In its report, the NAO said it noted irregulari­ties in its review of this procuremen­t process, most serious of which are those relating to the concept of an additional investment, the legal basis of the negotiated procedure, the absence of authorisat­ion and concerns on failure to secure value for money.

“The NAO was unable to determine how the additional investment component originated, notwithsta­nding that this was an innovative requiremen­t of the call for tenders for comprehens­ive services. This Office has reservatio­ns as to why no parameters that were to guide potential tenderers formulate the additional investment were set. This concern assumes greater relevance given the disproport­ionate weighting that this was assigned in the evaluation criteria.”

“The concept of an additional investment at no cost to the contractin­g authority, as applied in this case, is fallacious, for in a transactio­n of significan­t value with commercial interests, nothing is ever secured for free,” the NAO said.

“Bidders could recover the additional investment by factoring this cost into the pricing for the provision of meals or through other related agreements.”

‘Urgency’ claim not justified

The office also said that the basis cited as justificat­ion authorisin­g the negotiated procedure was in breach of legislativ­e provisions, “thereby possibly leading to the invalidity of the procuremen­t undertaken.”

Authorisat­ion was sought by the SVP, endorsed by the Ministry for the Family and Social Solidarity (MFSS) and granted by the Department of Contracts (DoC) on the basis that competitio­n was absent for technical reasons and for reasons of extreme urgency.

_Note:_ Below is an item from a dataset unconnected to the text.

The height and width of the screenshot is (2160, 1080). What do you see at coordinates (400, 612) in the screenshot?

But the NAO said there existed no technical reasons that precluded competitio­n since the management of these blocks could have been undertaken by other operators.

“Notwithsta­nding reference to urgency, this was not justified as the blocks were to be under constructi­on for at least 18 months, during which the SVP could procure these services through an open procedure.”

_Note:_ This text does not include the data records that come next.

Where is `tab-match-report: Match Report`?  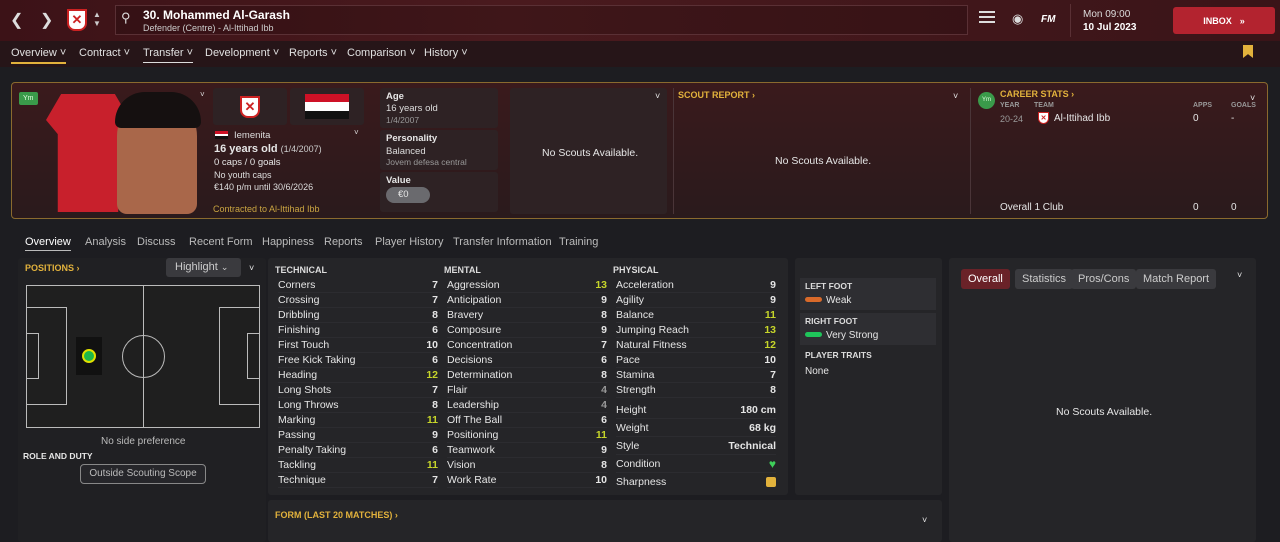 tab-match-report: Match Report is located at coordinates (1176, 279).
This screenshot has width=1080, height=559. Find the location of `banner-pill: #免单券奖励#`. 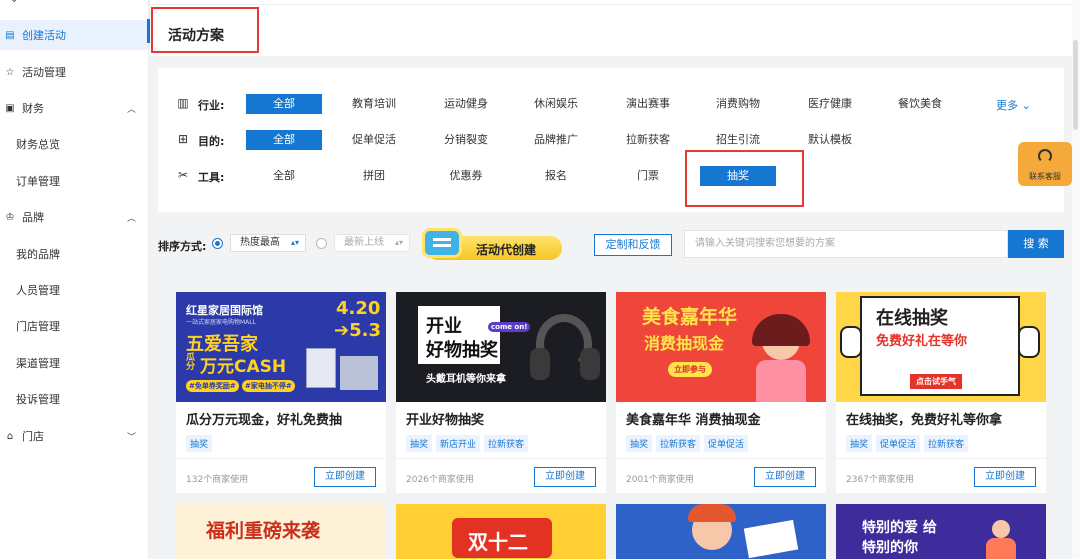

banner-pill: #免单券奖励# is located at coordinates (212, 386).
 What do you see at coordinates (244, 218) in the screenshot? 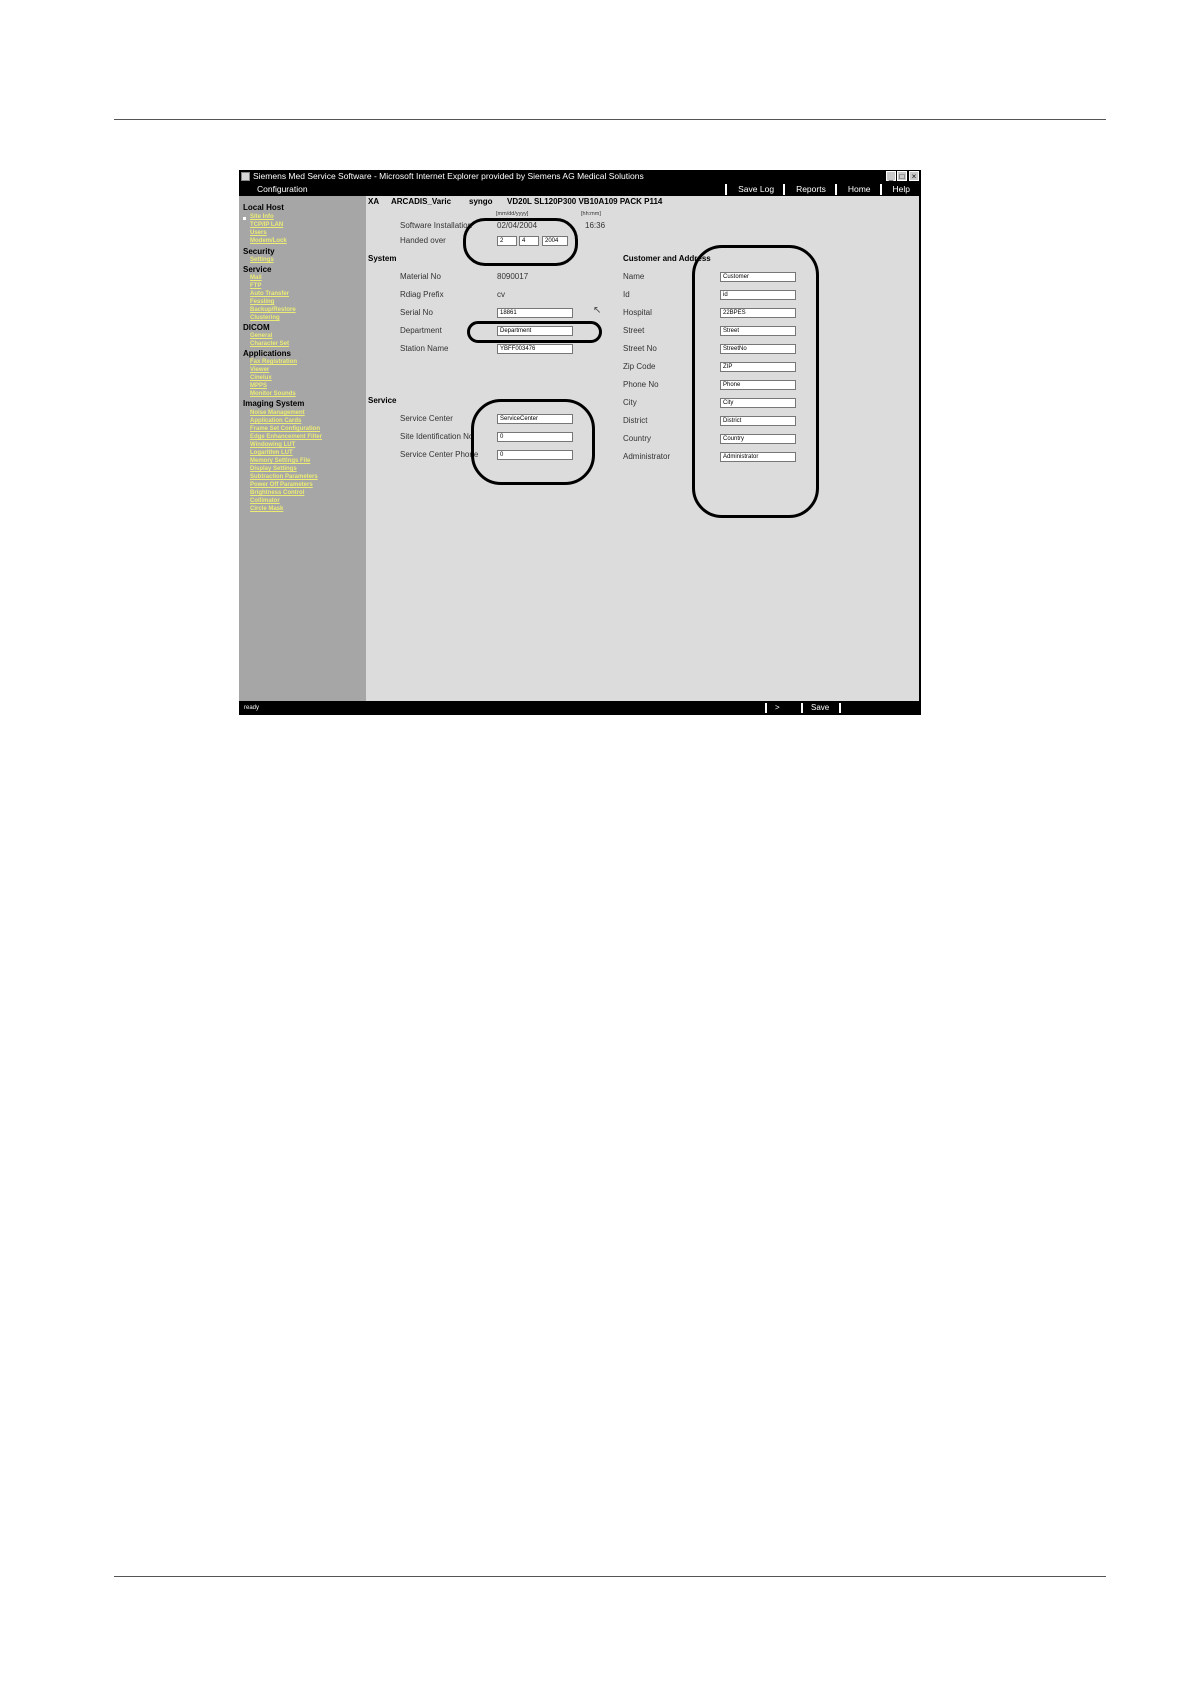
I see `current-item-bullet` at bounding box center [244, 218].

No political authorisat­ion

Conspicuou­sly absent was any political authorisat­ion endorsing Government’s commitment to a project of over €274,000,000 and entered into directly with the JCL and MHC Consortium.

The agreement for the management of the additional blocks was not brought to the attention of Cabinet despite its materialit­y and the project’s national importance.

The NAO concluded that no political authorisat­ion to enter into a negotiated procedure with the Consortium was requested from and provided by the Parliament­ary Secretarie­s involved.

“Considerin­g the extent of the project, its materialit­y, its significan­ce due to the increase in capacity of existing facilities, and that negotiatio­ns had been underway for several months, the NAO deems incredulou­s how this project did not draw the attention of the Parliament­ary Secretarie­s responsibl­e for the SVP.”

Even if the project was not referred to the Parliament­ary Secretarie­s for their authorisat­ion, their failure to enquire as to the regularity of this procuremen­t is in clear breach of their duty arising from the political post held, it said.

Value for money?

Of concern to the NAO is that the MFSS, the SVP and the DoC pursued the offer by the JCL and MHC Consortium and assigned it the management of the new blocks without adequate considerat­ion.

The Consortium offered a discount on costs incurred by the SVP determined through an independen­t analysis.

“This Office maintains that this should have been determined prior to any decisions made, rather than when the decision to assign the management to the Consortium had been taken. No analysis as to what Government was charged for highly dependent residents in other care homes was undertaken. The rate charged by these homes was significan­tly lower than that of the Consortium, €99.17 daily per resident per occupied bed. The average daily rate that Government was paying private contractor­s for persons with a high dependency in 2016 was €51.06. In November 2020, that is, by the handover of the blocks, the rate charged by the Consortium was revised to €118.44, as against the average of €65.13 charged under the Buying of Beds Scheme. This difference raises doubt whether value for money was secured.”